Exercise: In the records below, rewrite the lines from the one containing "Where should I" through the one containing "Action: pyautogui.click(x=175, y=37)", replacing "address bar" with "URL bar" and keeping everything else the same. Omit the pictures.

Entries supplied:
- - - - -

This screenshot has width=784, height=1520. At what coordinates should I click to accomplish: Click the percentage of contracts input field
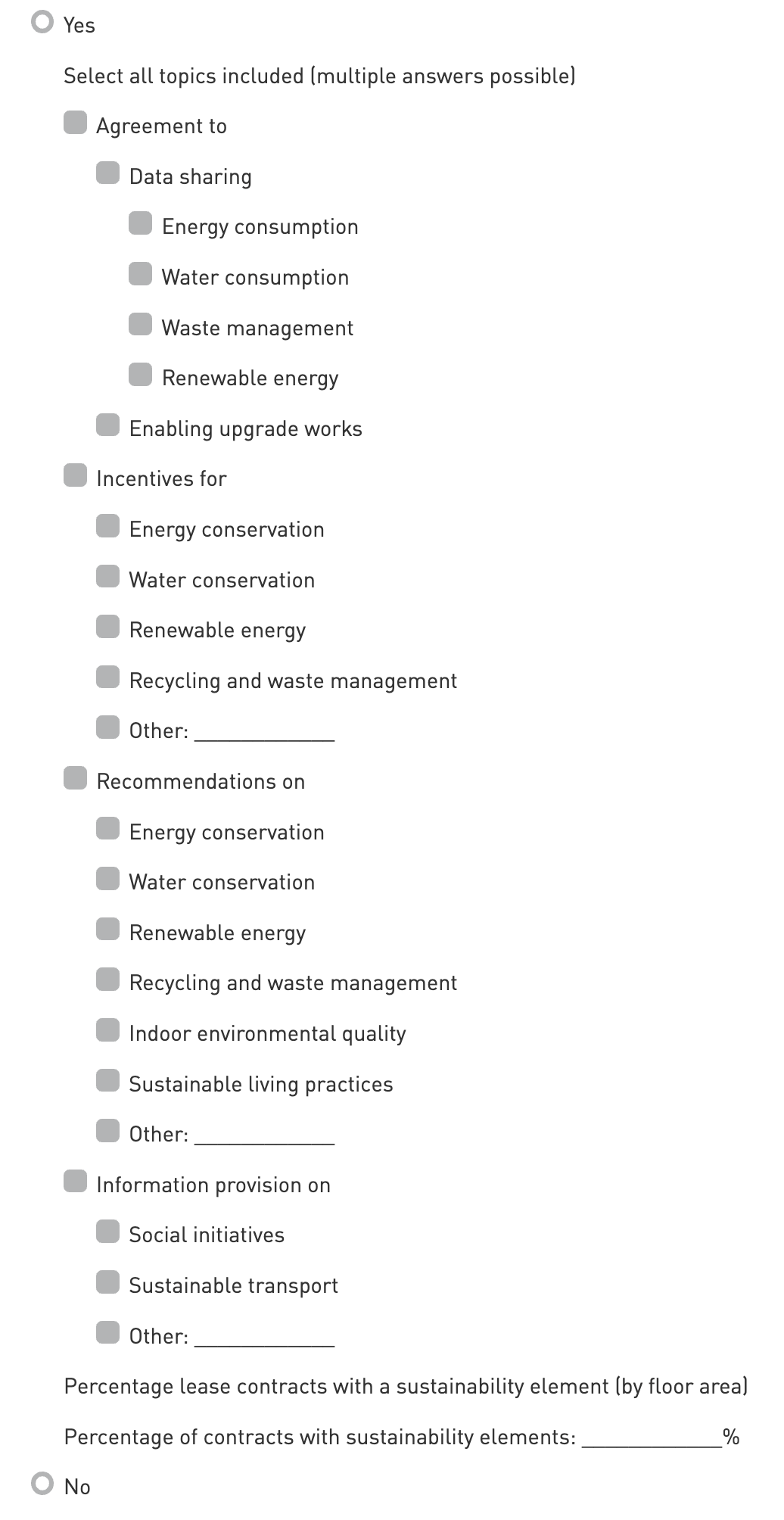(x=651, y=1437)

- - - - -

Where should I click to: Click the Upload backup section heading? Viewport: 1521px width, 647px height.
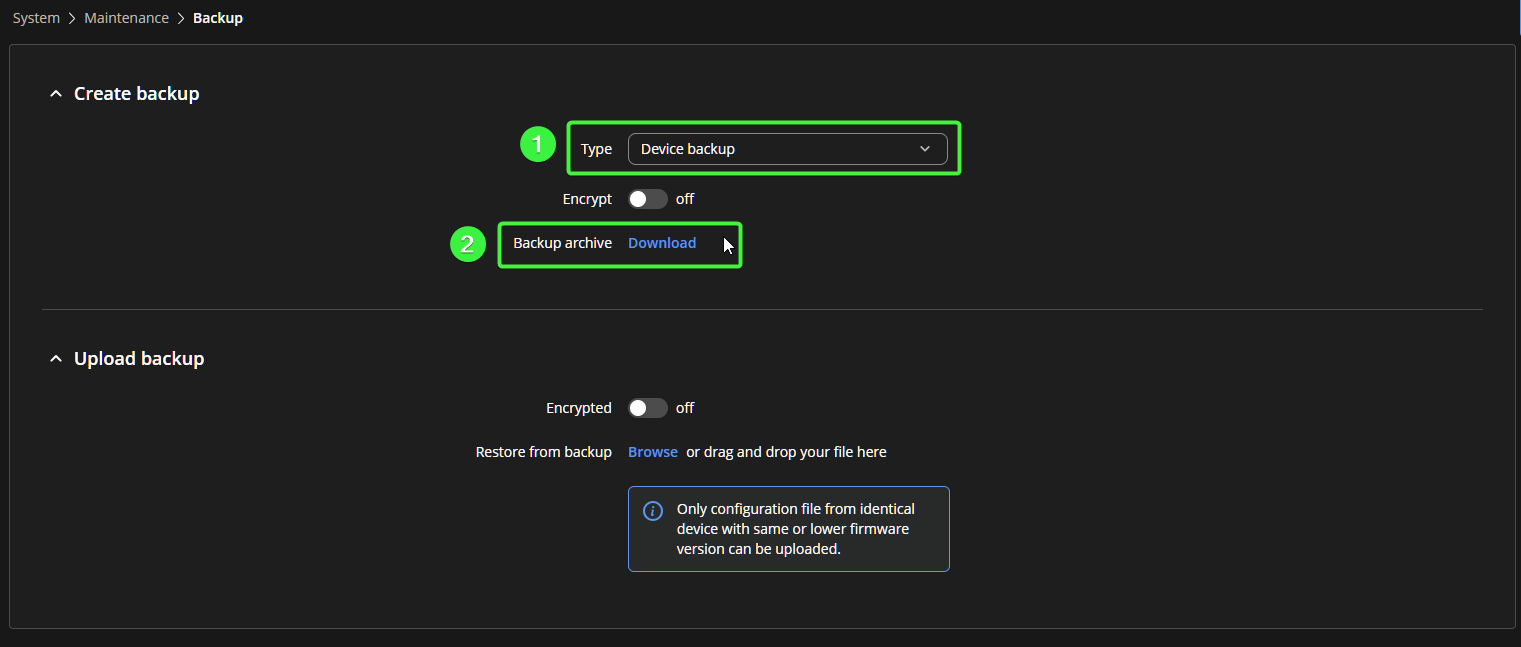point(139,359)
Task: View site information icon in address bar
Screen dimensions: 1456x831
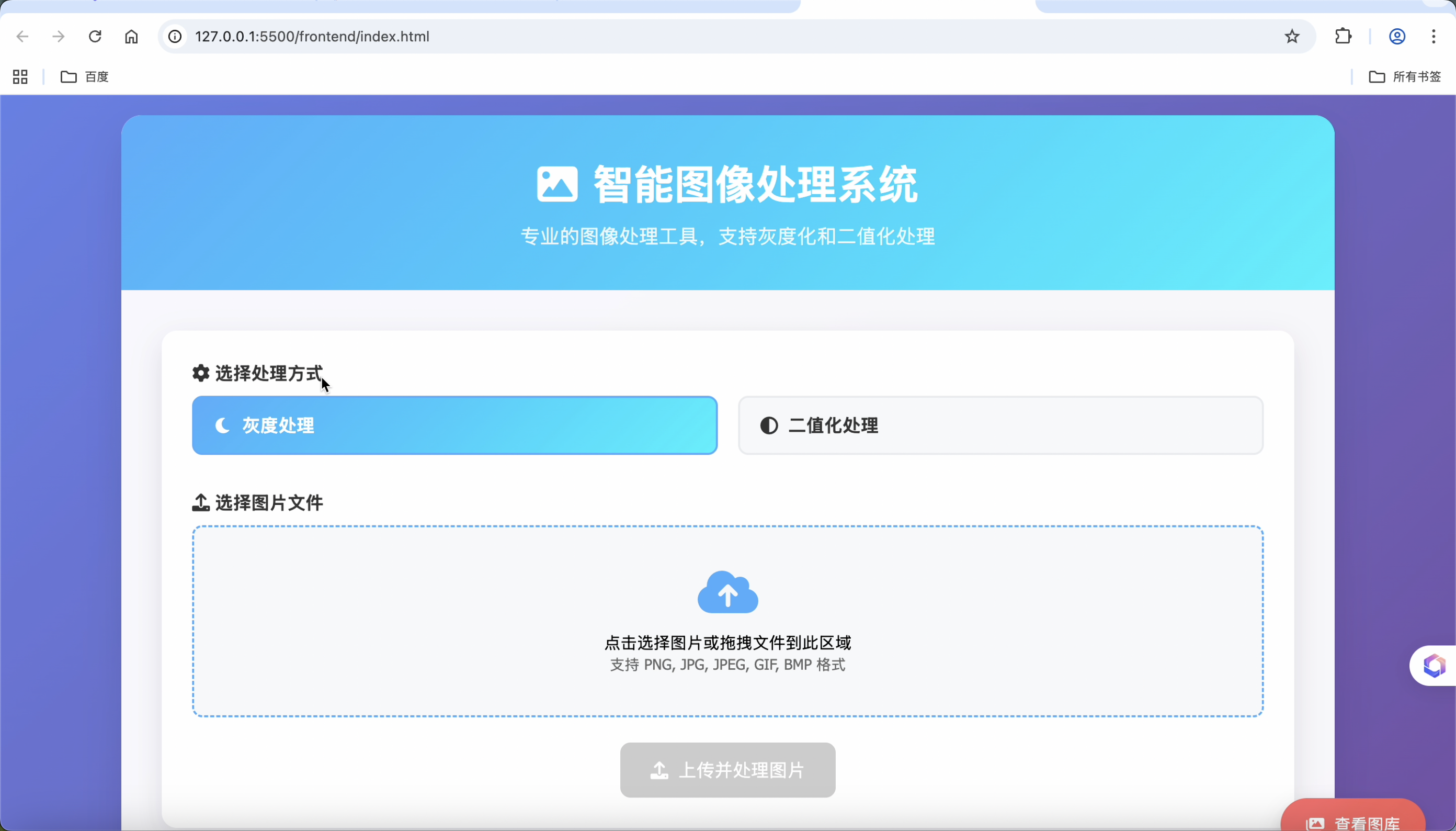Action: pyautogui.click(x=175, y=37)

- - - - -

Output for this task:
Where should I click to: Click the Upload backup section heading? Viewport: 1521px width, 647px height.
point(139,359)
Task: View site information icon in URL bar
Screen dimensions: 1456x831
Action: pyautogui.click(x=175, y=37)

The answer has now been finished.